I have loved the poetry of Gwendolyn Brooks (1917-2000) since I first read “We Real Cool” decades ago in school. At first, her poems seem to offer an elegant simplicity. But the more one reads, the longer one sits with a particular poem — and I’m talking years — the more layers and shades of meaning one discovers. I was brought back to her again yesterday, during a trip through the National Portrait Gallery in Washington, D.C. In their “Struggle for Justice” exhibit, they display the bust, pictured above. (Photo credit: Robert Waxman)
For many who know her work, she might seem to be the least likely poet to be memorialized in bronze. But I think it is very appropriate. Her poetry is so earthy, breathing and talking right where we live, that some might feel the classic heroic sculpture of the bust does not fit her life or work. I say, her work will endure. So let’s memorialize her precisely in the way we have memorialized other literary giants throughout the centuries.
Brooks wrote of the many struggles urban African Americans, particularly women, faced in the first part of the 20th century. She wrote of struggle, hard work, violence, and prejudice of all sorts.

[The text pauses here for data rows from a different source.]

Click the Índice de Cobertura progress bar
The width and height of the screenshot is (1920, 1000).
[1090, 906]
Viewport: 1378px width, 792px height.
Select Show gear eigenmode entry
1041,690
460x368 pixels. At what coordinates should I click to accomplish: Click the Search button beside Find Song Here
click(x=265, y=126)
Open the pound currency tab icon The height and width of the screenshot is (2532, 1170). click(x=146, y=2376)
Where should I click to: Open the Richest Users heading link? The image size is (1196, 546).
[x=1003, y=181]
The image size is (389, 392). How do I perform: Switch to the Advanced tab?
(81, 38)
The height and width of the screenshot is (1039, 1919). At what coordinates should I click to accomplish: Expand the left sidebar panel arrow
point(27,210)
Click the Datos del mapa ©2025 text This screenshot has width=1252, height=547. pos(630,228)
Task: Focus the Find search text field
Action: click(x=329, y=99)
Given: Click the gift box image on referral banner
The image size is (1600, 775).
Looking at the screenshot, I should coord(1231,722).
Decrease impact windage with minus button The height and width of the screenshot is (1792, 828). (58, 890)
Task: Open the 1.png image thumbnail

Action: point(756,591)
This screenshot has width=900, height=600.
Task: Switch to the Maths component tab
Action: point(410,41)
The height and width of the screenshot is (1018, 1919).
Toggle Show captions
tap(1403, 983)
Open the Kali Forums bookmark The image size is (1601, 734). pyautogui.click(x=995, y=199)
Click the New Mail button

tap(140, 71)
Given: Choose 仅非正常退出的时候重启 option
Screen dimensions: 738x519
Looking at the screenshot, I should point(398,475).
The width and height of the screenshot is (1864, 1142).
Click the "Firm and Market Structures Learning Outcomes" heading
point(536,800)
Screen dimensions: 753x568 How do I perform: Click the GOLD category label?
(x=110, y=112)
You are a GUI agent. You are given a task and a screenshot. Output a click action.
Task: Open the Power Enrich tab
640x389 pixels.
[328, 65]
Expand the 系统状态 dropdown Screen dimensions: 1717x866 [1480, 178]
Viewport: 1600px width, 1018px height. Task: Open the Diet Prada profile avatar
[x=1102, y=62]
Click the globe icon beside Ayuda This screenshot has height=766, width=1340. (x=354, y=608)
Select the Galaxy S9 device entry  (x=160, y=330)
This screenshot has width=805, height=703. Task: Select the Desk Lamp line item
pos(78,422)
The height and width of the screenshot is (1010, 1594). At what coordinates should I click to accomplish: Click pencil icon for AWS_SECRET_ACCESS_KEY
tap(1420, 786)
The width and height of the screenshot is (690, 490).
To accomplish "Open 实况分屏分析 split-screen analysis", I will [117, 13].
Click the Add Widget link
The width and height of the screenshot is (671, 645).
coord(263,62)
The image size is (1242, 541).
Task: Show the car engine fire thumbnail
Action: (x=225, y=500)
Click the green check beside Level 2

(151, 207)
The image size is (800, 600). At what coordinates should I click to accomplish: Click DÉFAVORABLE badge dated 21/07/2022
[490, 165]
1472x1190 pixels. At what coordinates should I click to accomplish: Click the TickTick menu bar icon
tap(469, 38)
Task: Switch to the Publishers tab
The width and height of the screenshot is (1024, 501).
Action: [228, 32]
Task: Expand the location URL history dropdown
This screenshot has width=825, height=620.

I met her briefly, when she came to the University of Notre Dame to give a reading. Before the meeting she met with some of the African American students who were having an internal debate about the terms “African American” or “Black.” She listened to their concerns for several minutes and then told them, with the kindness and clarity one learns from suffering, precisely which she preferred. In her reading that evening, she told stories about the lives of women in Chicago, women in violent homes, desperate decisions people have to make everyday. I recall looking around the standing-room only Library Auditorium as silent as I had ever seen it.
Even after she died, I felt she had an effect on me and my work. In the Spring of 2001, (she died in 2000) I was director of the Writing Center at Carroll High School, in Washington, D.C. We were deciding on the name for our literary magazine. Several students were in the Writing Center typing out poems for the yet untitled magazine. One of the students was sitting and reading her poem “MLK.” He read the last few lines aloud and then changed some of her words: He read:
“The word was justice.
So it shall be spoken. So it shall be done.”
Then he said aloud: “So it shall be spoken? So it shall be written.” They all looked at one another smiling, knowing they found their title. For the next nine years, “So It Shall Be Written” was the title of the school’s literary magazine.